• What is required
Could you copy the entries below word for word, starting at the line that contains "Clear the filter with the X icon" and stopping after the last line of the entries?

──────

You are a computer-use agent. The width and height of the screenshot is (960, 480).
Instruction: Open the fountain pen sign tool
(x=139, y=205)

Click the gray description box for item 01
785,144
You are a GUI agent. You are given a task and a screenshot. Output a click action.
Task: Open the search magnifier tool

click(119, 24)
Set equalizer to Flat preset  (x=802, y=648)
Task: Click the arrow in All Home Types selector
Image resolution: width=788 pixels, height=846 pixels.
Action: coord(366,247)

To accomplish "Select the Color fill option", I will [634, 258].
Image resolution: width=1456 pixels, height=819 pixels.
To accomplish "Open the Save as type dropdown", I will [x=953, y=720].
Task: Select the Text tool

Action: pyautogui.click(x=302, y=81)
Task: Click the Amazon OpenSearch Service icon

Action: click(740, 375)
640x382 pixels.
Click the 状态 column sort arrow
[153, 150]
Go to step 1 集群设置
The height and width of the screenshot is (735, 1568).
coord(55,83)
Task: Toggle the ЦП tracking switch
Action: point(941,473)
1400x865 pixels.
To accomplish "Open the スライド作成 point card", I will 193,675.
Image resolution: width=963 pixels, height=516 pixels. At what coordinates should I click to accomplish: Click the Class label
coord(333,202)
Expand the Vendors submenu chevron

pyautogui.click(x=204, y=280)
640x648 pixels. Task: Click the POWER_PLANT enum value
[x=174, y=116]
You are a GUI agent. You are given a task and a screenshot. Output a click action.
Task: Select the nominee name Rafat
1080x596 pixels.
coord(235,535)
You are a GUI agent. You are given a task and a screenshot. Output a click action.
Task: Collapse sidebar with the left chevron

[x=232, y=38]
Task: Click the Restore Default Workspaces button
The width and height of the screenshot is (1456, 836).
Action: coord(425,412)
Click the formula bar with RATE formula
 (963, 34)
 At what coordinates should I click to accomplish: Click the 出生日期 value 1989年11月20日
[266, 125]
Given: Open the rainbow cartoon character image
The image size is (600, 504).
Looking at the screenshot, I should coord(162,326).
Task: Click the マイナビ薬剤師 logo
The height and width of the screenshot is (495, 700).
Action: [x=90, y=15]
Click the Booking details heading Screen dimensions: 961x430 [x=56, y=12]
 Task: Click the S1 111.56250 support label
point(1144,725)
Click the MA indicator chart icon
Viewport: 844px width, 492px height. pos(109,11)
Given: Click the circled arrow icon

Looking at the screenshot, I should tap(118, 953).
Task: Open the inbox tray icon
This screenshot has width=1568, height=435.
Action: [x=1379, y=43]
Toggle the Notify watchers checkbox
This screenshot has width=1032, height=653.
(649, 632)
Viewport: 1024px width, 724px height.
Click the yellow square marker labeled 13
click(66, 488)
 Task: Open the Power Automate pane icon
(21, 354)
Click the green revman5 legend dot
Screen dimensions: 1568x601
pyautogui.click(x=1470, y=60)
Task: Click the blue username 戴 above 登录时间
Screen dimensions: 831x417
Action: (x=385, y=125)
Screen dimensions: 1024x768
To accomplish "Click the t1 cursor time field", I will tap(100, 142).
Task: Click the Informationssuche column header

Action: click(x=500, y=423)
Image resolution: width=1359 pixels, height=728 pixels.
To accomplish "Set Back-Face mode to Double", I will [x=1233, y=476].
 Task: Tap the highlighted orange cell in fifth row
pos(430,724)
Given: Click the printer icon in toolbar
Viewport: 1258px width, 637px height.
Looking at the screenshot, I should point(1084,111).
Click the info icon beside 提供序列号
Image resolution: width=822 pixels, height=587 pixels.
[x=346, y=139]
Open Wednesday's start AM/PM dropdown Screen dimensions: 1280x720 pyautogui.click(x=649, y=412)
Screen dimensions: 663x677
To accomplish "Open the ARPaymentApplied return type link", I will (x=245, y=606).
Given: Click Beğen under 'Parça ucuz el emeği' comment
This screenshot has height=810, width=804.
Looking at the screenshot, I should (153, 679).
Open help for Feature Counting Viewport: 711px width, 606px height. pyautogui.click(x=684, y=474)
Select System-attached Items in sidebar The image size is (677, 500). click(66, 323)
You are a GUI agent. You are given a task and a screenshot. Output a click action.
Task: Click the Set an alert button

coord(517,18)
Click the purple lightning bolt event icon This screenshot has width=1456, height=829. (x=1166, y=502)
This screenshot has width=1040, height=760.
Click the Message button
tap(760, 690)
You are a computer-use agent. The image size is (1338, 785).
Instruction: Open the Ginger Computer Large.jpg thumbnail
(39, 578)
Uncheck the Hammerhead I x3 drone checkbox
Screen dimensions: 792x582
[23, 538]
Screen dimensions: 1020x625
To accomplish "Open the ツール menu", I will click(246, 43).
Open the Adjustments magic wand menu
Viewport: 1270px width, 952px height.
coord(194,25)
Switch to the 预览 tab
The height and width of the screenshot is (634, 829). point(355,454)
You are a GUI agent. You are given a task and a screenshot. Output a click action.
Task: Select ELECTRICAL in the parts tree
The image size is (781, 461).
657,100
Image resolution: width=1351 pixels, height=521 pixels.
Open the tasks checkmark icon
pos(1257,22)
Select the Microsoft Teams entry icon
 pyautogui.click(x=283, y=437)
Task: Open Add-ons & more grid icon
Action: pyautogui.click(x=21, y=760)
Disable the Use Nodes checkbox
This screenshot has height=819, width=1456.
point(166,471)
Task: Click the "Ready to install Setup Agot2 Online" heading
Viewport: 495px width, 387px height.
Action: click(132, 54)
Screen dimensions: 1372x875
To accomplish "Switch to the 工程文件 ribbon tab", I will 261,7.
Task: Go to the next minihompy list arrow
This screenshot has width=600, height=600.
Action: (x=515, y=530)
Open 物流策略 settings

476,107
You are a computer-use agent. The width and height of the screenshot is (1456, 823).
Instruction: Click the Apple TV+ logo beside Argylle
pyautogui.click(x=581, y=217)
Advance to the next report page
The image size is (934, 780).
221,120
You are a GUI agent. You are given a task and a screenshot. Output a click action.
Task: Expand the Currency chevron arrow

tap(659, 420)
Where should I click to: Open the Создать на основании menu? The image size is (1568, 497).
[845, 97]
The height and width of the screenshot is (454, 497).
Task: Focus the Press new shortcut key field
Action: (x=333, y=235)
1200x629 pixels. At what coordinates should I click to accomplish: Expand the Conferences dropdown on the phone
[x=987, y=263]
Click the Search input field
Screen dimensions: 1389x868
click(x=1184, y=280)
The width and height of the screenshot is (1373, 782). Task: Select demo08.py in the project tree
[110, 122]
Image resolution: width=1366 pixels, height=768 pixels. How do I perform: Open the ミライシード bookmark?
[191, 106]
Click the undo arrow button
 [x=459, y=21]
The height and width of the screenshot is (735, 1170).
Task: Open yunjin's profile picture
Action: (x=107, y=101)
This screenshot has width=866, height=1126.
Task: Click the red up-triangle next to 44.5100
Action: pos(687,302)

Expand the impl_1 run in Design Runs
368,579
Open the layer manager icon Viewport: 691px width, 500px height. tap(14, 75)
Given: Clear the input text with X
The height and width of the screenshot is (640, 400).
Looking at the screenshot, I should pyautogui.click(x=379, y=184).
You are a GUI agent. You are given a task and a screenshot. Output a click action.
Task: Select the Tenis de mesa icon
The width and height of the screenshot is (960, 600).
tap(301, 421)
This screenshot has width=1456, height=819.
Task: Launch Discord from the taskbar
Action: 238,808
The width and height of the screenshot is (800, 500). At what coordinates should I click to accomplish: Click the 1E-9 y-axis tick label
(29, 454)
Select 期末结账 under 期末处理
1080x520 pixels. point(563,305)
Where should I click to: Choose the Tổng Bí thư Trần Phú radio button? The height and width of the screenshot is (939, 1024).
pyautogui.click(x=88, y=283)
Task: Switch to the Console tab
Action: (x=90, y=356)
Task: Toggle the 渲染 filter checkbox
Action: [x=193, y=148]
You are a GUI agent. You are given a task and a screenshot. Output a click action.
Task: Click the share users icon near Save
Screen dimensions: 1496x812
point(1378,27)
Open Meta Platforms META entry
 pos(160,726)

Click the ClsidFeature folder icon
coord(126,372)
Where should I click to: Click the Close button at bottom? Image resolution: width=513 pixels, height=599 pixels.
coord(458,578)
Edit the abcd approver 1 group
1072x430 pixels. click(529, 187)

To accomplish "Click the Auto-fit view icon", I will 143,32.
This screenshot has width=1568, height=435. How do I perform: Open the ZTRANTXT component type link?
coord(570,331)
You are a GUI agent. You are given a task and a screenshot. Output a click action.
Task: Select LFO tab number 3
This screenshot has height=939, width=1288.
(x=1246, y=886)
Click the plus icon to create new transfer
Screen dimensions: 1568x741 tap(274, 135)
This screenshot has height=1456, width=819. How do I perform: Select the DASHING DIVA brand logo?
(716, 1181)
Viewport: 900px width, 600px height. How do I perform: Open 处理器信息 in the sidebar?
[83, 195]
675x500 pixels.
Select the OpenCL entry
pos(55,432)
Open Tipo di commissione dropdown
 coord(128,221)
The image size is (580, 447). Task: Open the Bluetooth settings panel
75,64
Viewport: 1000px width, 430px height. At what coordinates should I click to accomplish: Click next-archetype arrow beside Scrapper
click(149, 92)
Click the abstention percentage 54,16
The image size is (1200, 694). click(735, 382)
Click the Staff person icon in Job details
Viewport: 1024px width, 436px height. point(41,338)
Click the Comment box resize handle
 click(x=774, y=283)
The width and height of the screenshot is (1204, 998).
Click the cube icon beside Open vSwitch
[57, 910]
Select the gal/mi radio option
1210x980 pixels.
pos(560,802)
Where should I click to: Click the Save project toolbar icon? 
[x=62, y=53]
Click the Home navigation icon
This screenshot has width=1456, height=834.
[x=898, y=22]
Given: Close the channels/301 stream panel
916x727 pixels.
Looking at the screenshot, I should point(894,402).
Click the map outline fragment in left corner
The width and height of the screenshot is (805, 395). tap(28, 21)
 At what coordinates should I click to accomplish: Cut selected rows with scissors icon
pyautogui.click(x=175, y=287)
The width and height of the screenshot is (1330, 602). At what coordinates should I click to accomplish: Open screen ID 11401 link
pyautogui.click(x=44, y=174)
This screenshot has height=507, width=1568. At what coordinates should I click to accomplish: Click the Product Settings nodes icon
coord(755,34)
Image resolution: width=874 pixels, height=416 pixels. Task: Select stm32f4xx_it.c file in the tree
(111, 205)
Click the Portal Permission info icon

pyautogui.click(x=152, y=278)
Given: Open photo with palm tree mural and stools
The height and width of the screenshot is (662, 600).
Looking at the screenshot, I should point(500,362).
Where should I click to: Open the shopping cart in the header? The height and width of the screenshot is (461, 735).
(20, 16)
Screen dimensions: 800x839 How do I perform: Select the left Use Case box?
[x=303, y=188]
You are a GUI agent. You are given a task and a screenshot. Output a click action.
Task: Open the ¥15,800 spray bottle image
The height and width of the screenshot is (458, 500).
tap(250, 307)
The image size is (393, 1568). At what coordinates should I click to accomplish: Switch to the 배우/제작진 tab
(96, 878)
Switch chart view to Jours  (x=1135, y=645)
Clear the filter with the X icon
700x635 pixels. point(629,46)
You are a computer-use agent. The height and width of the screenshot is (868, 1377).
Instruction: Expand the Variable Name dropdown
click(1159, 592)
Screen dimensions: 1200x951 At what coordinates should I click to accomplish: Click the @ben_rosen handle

──────

• Response below
Clear the filter with the X icon
700x635 pixels. point(629,46)
You are a computer-use agent. The height and width of the screenshot is (868, 1377).
Instruction: Expand the Variable Name dropdown
click(1159, 592)
Screen dimensions: 1200x951 At what coordinates should I click to accomplish: Click the @ben_rosen handle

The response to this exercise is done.